Gue berusaha sekuat mungkin untuk
menyempatkan waktu 1-2 jam di depan laptop untuk menulis. Yang namanya usaha
memang kadang enggak selalu mulus. Niat dan usaha gue, untuk ngeblog, sekeras
apa pun, tetap saja ada yang mengejek dan merendahkan. Sebenarnya sudah dua
tahun terakhir gue mengalami hal seperti itu, tapi kadang gue merasa goyah.
Mau berhenti saja.
Mau menutup blog.
Gue kembali pada janji yang gue
miliki: gue mau terus-terusan ngeblog.
Janji yang sangat rawan gue
langgar. Gue takut janji ini akan membuat gue “menjilat ludah sendiri”. Andai
memang tidak ngeblog, gue enggak mau berhenti menulis. Gue enggak mau berhenti
bercerita. Gue enggak mau berhenti berbagi hal kecil yang terlintas lewat di
pikiran gue yang penuh keminderan ini. Gue tahu, rasa minder ini enggak akan
ada habisnya. Gue punya harapan, semoga rasa minder ini memang sifat bawaan
dari seorang anak muda yang sedang mencari jati diri.

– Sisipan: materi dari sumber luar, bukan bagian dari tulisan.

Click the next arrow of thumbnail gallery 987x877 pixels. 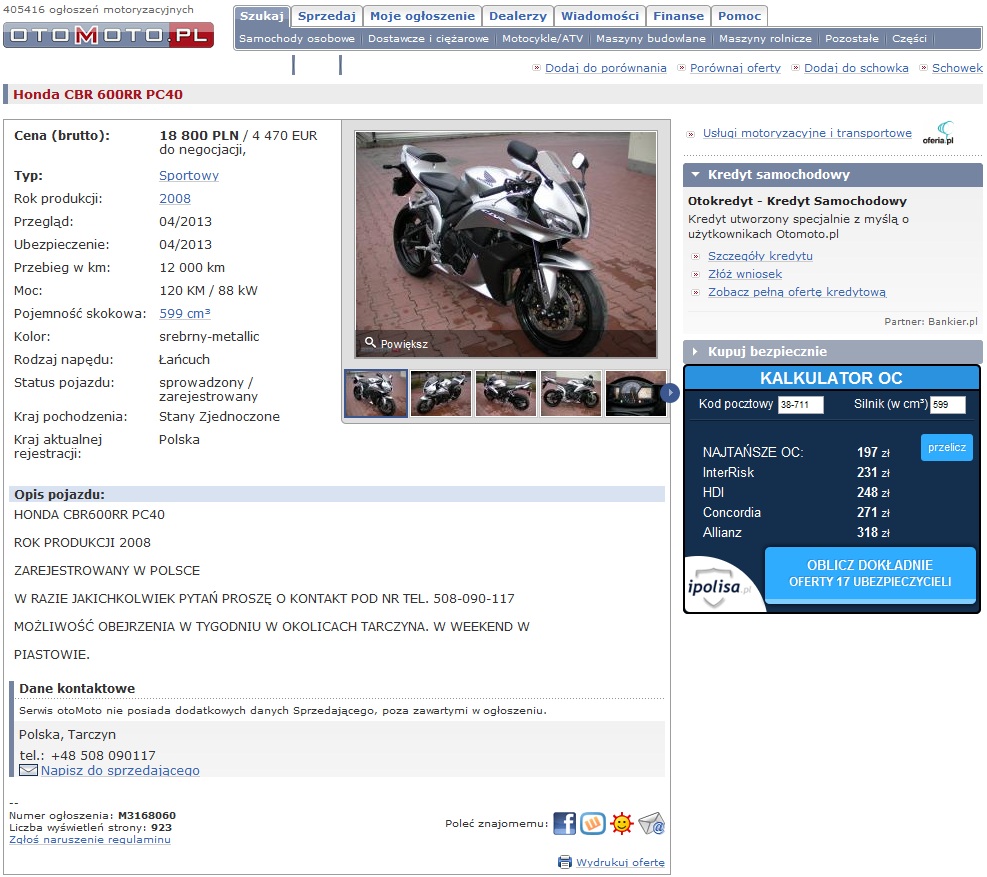(x=672, y=393)
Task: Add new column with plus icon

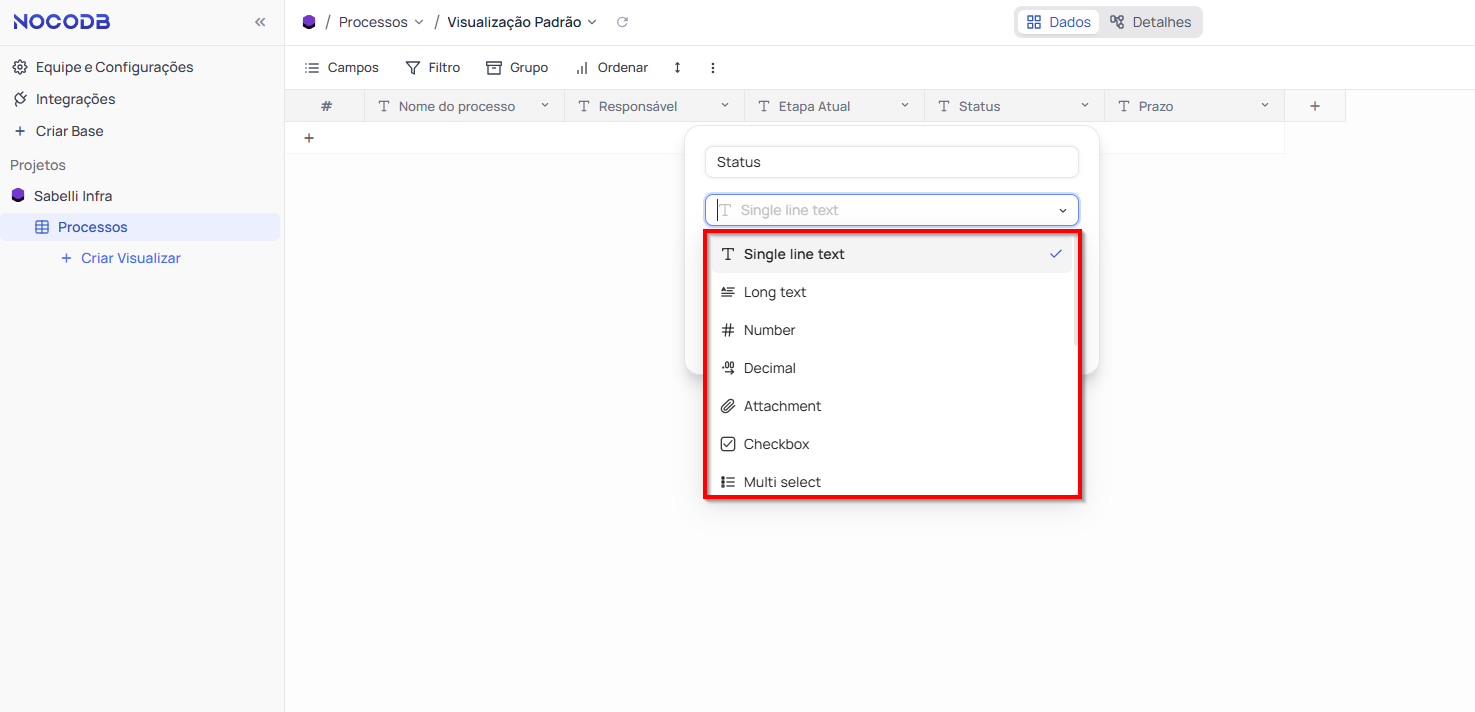Action: point(1314,106)
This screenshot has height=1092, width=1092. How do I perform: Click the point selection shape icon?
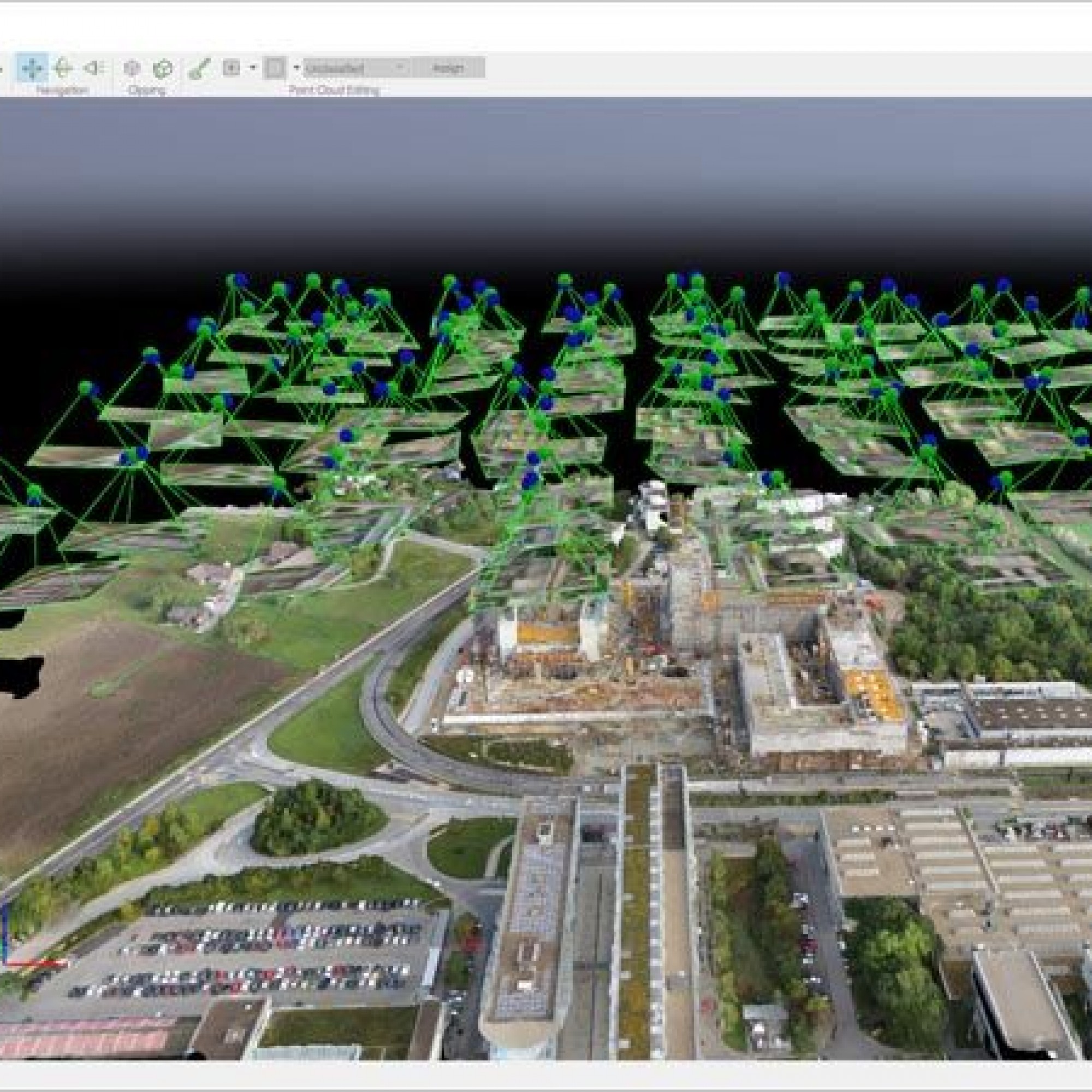pyautogui.click(x=232, y=68)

Seorang guru di bimbel pernah
melempar pertanyaan di kelas, “Kalau besok ada ulangan
Matematika dan Bahasa Indonesia, kamu lebih pilih belajar mana?”
Seisi kelas ragu menjawab
Matematika. Kenyataannya memang kami lebih memilih belajar Matematika.
“Pasti Matematika,” kata Guru.
“Kenapa kita selalu menganggap tinggi Matematika, padahal dalam SBMPTN nilai
benar Matematika dan Bahasa Indonesia sama?”
“Saya kalau enggak bisa
Matematika, saya sadar diri. Saya genjot di mata pelajaran lain,” tambahnya.
Benar juga.
Di dalam hati, gue mulai
melakukan pemberontakan, “Tapi kalau yang mau kuliah berhubungan dengan eksak enggak
bisa kayak gitu.”
Herannya, pikiran gue yang lain
malah membalas, “Ya, memang. Setidaknya kamu harus belajar dulu. Tapi
maksimalkan kekuatan yang kamu punya.”
Hening yang cukup panjang. Kepala
gue tiba-tiba kosong enggak memikirkan apa pun. Setelah cukup lama kalimat itu
cukup menonjok pemikiran, gue mencoba menerapkan hal itu ke media lain.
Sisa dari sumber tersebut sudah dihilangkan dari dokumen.